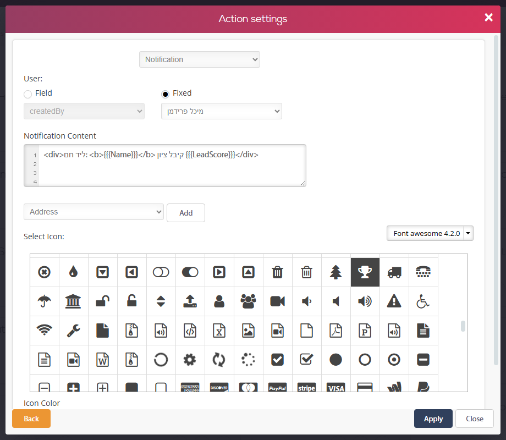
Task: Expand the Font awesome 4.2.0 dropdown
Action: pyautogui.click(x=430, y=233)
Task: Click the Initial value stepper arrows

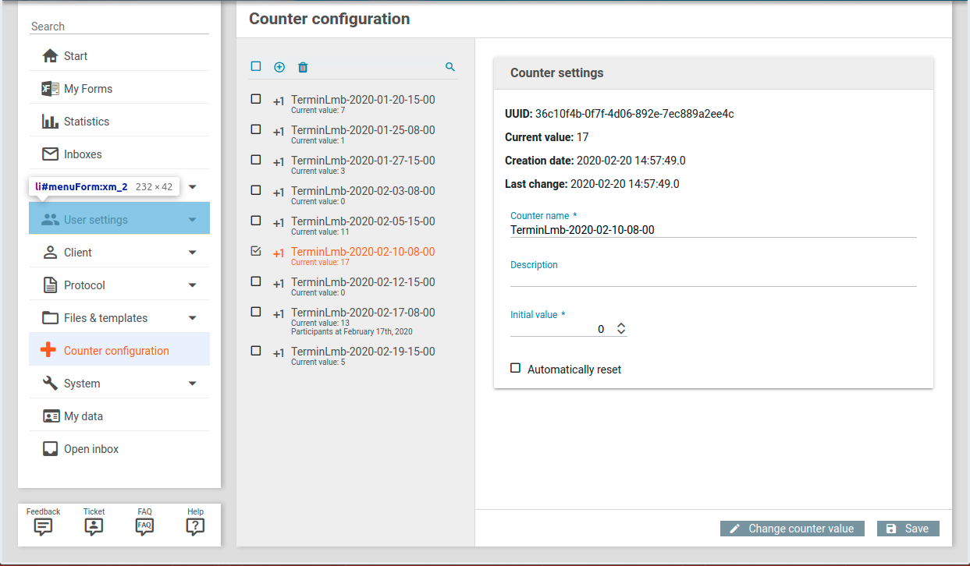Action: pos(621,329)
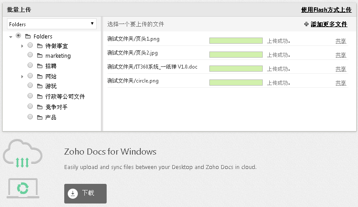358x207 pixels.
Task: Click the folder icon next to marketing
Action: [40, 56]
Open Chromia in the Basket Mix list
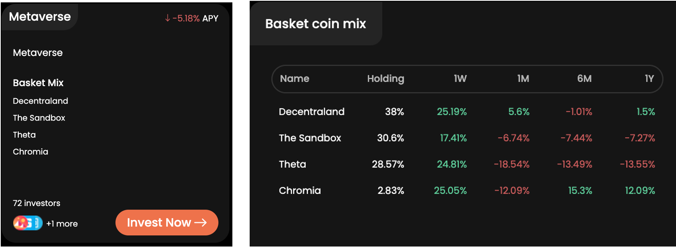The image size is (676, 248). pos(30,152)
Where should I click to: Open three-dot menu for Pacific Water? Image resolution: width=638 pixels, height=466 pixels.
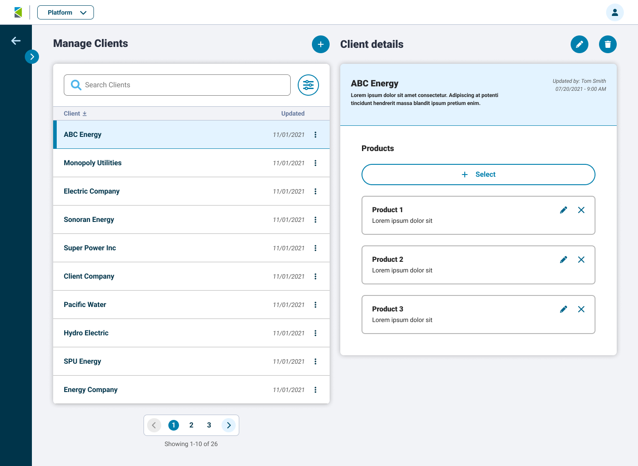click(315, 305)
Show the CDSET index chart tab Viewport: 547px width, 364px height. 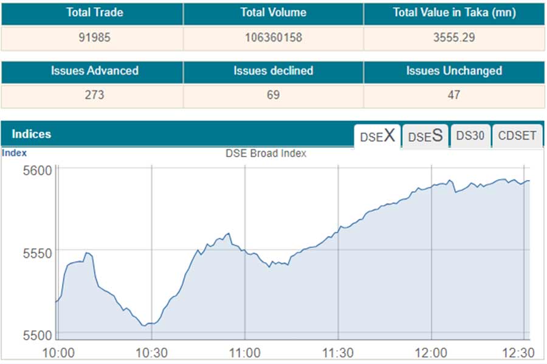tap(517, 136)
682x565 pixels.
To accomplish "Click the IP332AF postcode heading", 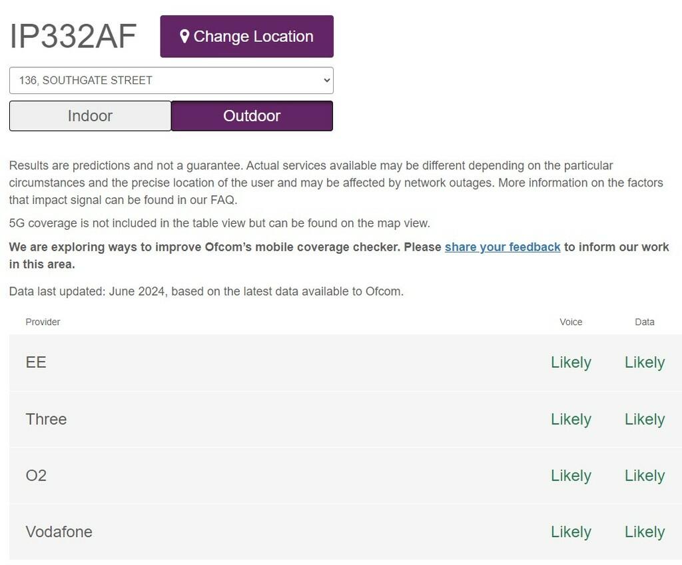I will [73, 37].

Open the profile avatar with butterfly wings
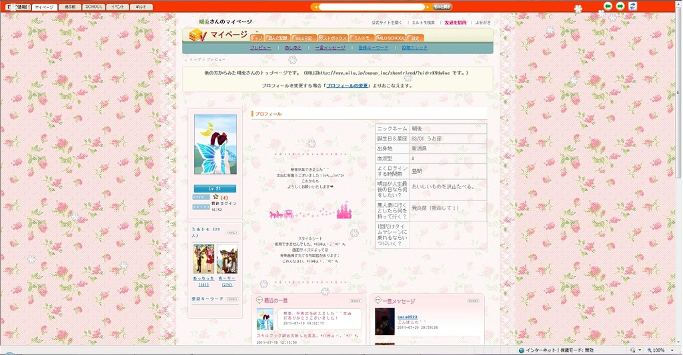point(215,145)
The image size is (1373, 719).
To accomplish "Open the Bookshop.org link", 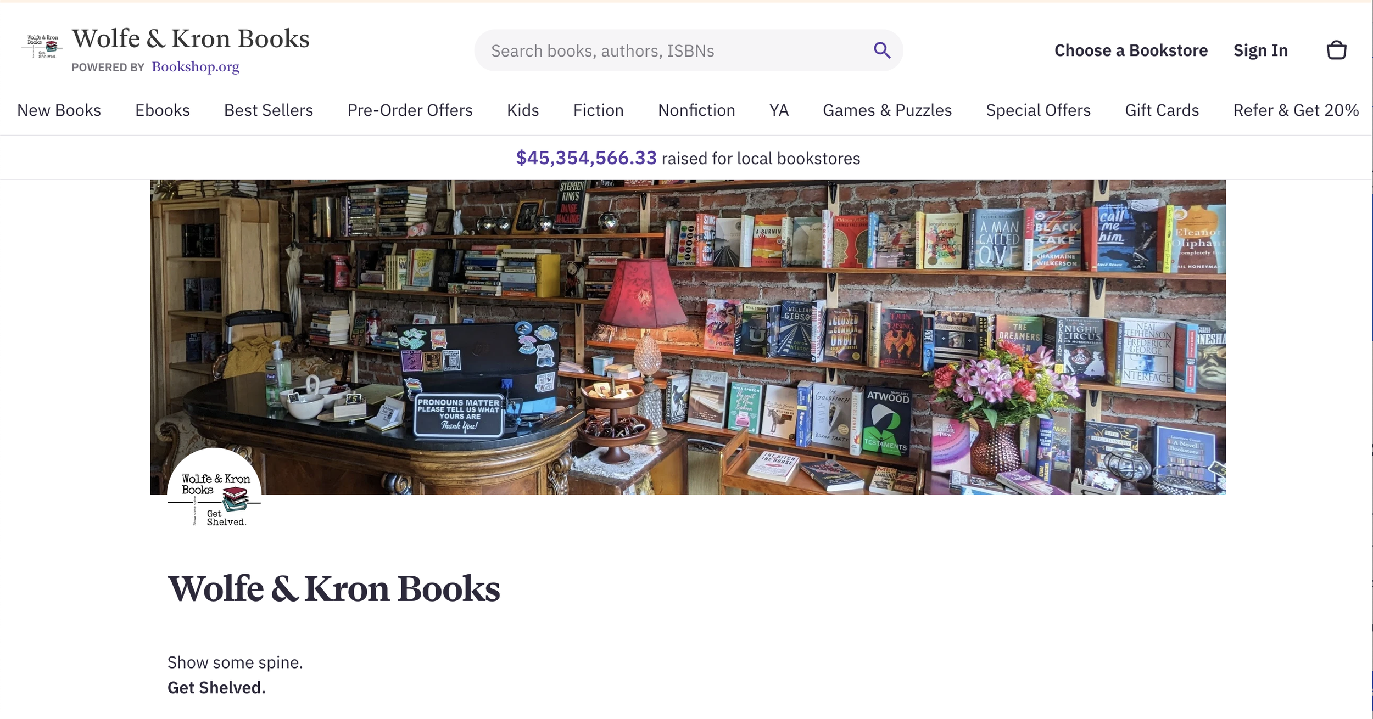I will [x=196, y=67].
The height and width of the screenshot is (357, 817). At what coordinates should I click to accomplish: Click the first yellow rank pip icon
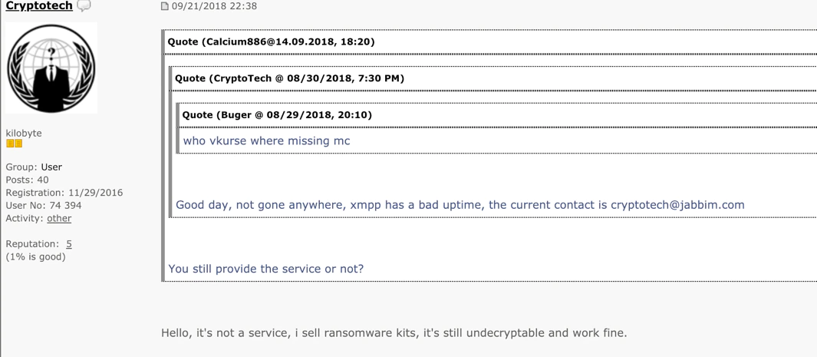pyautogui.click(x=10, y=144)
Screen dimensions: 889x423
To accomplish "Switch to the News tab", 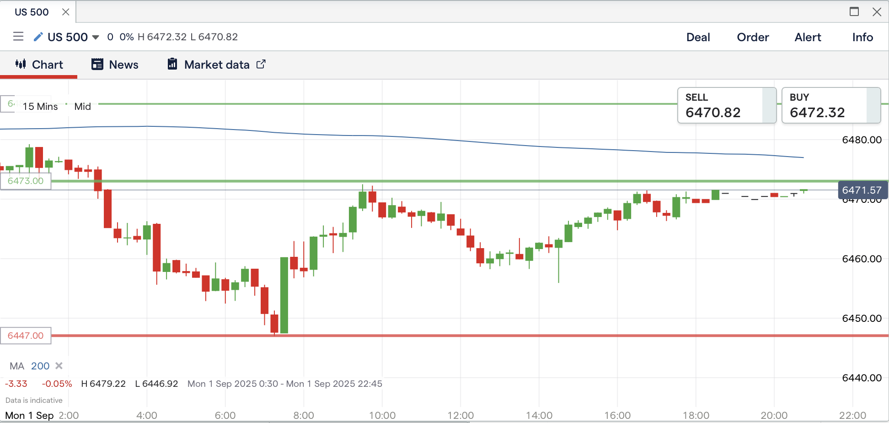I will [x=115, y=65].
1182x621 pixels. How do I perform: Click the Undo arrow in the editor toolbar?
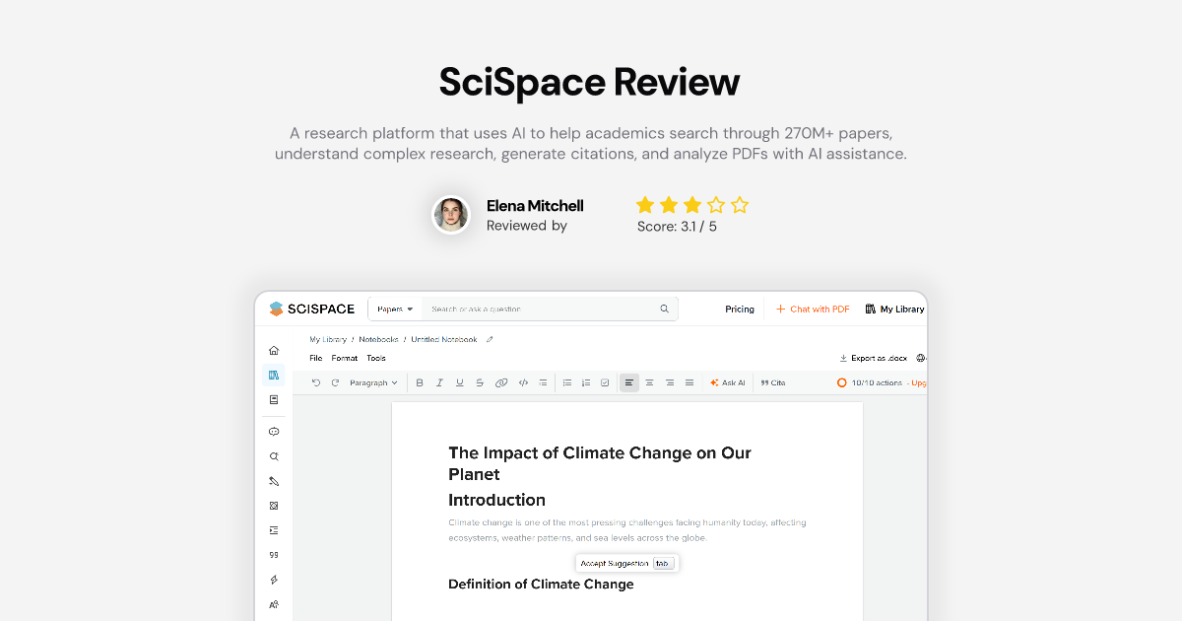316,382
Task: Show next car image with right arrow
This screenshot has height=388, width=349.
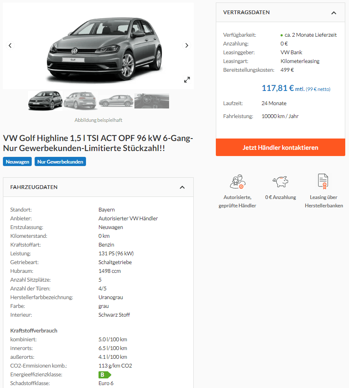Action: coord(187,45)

#### [EXERCISE REQUIREMENTS]
Inclusive range, exact copy: the line containing "Task: Show next car image with right arrow" through the last line of the listing. Print nothing else, and no pictures.

#### [TASK OUTPUT]
Task: Show next car image with right arrow
This screenshot has height=388, width=349.
Action: coord(187,45)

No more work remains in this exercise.